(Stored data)
———
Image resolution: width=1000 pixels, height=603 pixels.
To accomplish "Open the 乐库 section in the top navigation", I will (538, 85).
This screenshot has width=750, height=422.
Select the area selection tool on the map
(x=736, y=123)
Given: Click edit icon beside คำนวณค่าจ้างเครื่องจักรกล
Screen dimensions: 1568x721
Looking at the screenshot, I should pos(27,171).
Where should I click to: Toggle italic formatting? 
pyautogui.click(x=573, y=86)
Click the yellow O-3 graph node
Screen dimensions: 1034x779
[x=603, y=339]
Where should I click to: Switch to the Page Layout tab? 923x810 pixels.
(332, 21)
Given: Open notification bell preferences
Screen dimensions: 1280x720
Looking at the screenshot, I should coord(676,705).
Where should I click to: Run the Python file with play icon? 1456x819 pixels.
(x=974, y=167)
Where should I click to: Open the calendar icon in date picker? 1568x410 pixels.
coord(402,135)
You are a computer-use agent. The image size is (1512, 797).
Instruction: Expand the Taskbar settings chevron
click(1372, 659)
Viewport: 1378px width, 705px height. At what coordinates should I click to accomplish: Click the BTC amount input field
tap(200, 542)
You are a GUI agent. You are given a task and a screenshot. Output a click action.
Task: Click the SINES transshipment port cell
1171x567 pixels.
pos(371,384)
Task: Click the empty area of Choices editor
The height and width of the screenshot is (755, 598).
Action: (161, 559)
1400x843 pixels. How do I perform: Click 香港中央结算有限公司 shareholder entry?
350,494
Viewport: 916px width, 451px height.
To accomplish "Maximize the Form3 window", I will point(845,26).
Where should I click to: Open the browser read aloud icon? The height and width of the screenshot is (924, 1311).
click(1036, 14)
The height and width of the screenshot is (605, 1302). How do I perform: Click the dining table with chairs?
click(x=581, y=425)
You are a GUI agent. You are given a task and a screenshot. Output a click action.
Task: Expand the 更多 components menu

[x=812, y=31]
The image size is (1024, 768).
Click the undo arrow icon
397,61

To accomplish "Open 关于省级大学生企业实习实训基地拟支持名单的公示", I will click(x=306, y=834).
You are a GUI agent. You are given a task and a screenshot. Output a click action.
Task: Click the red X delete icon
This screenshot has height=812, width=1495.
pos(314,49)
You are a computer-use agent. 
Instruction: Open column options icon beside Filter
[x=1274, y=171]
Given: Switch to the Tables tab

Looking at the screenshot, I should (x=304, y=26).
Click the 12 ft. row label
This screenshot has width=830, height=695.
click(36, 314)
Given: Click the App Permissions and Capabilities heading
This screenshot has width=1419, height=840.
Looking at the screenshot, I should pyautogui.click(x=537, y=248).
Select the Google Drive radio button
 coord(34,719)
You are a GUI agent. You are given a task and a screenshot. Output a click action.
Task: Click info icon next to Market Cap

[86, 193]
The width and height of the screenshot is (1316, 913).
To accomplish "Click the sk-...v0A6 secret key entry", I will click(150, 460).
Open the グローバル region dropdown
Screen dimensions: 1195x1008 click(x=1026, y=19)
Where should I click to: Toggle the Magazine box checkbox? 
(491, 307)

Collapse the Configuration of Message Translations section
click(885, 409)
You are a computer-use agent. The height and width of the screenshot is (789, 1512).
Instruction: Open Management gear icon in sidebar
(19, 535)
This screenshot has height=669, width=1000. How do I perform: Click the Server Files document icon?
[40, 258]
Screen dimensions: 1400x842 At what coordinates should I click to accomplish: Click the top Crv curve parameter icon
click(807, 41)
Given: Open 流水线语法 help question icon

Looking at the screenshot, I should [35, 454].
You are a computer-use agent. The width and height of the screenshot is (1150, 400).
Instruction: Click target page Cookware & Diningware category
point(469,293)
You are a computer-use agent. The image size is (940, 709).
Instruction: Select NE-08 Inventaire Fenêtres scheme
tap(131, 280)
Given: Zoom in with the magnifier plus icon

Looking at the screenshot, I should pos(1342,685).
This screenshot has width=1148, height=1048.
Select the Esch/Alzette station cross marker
———
Please rewrite the material above, swapping every occurrence of "Where should I click to" for "Where do I click to" and leaving everything else unchanged.

Image resolution: width=1000 pixels, height=603 pixels.
To accomplish "Open the 乐库 section in the top navigation", I will (538, 85).
This screenshot has width=750, height=422.
Select the area selection tool on the map
(x=736, y=123)
Given: Click edit icon beside คำนวณค่าจ้างเครื่องจักรกล
Screen dimensions: 1568x721
Looking at the screenshot, I should pos(27,171).
Where do I click to: Toggle italic formatting? 
pyautogui.click(x=573, y=86)
Click the yellow O-3 graph node
Screen dimensions: 1034x779
[x=603, y=339]
Where do I click to: Switch to the Page Layout tab? 923x810 pixels.
(332, 21)
Given: Open notification bell preferences
Screen dimensions: 1280x720
Looking at the screenshot, I should coord(676,705).
Where do I click to: Run the Python file with play icon? 1456x819 pixels.
(x=974, y=167)
Where do I click to: Open the calendar icon in date picker? 1568x410 pixels.
coord(402,135)
You are a computer-use agent. The image size is (1512, 797).
Instruction: Expand the Taskbar settings chevron
click(1372, 659)
Viewport: 1378px width, 705px height. At what coordinates should I click to accomplish: Click the BTC amount input field
tap(200, 542)
You are a GUI agent. You are given a task and a screenshot. Output a click action.
Task: Click the SINES transshipment port cell
1171x567 pixels.
pos(371,384)
Task: Click the empty area of Choices editor
The height and width of the screenshot is (755, 598).
Action: (161, 559)
1400x843 pixels. How do I perform: Click 香港中央结算有限公司 shareholder entry?
350,494
Viewport: 916px width, 451px height.
To accomplish "Maximize the Form3 window", I will point(845,26).
Where do I click to: Open the browser read aloud icon? The height and width of the screenshot is (924, 1311).
click(1036, 14)
The height and width of the screenshot is (605, 1302). How do I perform: Click the dining table with chairs?
click(x=581, y=425)
You are a GUI agent. You are given a task and a screenshot. Output a click action.
Task: Expand the 更多 components menu

[x=812, y=31]
The image size is (1024, 768).
Click the undo arrow icon
397,61

To accomplish "Open 关于省级大学生企业实习实训基地拟支持名单的公示", I will click(x=306, y=834).
You are a GUI agent. You are given a task and a screenshot. Output a click action.
Task: Click the red X delete icon
This screenshot has height=812, width=1495.
pos(314,49)
You are a computer-use agent. 
Instruction: Open column options icon beside Filter
[x=1274, y=171]
Given: Switch to the Tables tab

Looking at the screenshot, I should (x=304, y=26).
Click the 12 ft. row label
This screenshot has width=830, height=695.
click(36, 314)
Given: Click the App Permissions and Capabilities heading
This screenshot has width=1419, height=840.
Looking at the screenshot, I should pyautogui.click(x=537, y=248).
Select the Google Drive radio button
 coord(34,719)
You are a GUI agent. You are given a task and a screenshot. Output a click action.
Task: Click info icon next to Market Cap

[86, 193]
The width and height of the screenshot is (1316, 913).
To accomplish "Click the sk-...v0A6 secret key entry", I will click(150, 460).
Open the グローバル region dropdown
Screen dimensions: 1195x1008 click(x=1026, y=19)
Where do I click to: Toggle the Magazine box checkbox? 
(491, 307)

Collapse the Configuration of Message Translations section
click(885, 409)
You are a computer-use agent. The height and width of the screenshot is (789, 1512).
Instruction: Open Management gear icon in sidebar
(19, 535)
This screenshot has height=669, width=1000. How do I perform: Click the Server Files document icon?
[40, 258]
Screen dimensions: 1400x842 At what coordinates should I click to accomplish: Click the top Crv curve parameter icon
click(807, 41)
Given: Open 流水线语法 help question icon

Looking at the screenshot, I should [35, 454].
You are a computer-use agent. The width and height of the screenshot is (1150, 400).
Instruction: Click target page Cookware & Diningware category
point(469,293)
You are a computer-use agent. The image size is (940, 709).
Instruction: Select NE-08 Inventaire Fenêtres scheme
tap(131, 280)
Given: Zoom in with the magnifier plus icon

Looking at the screenshot, I should pos(1342,685).
This screenshot has width=1148, height=1048.
Select the Esch/Alzette station cross marker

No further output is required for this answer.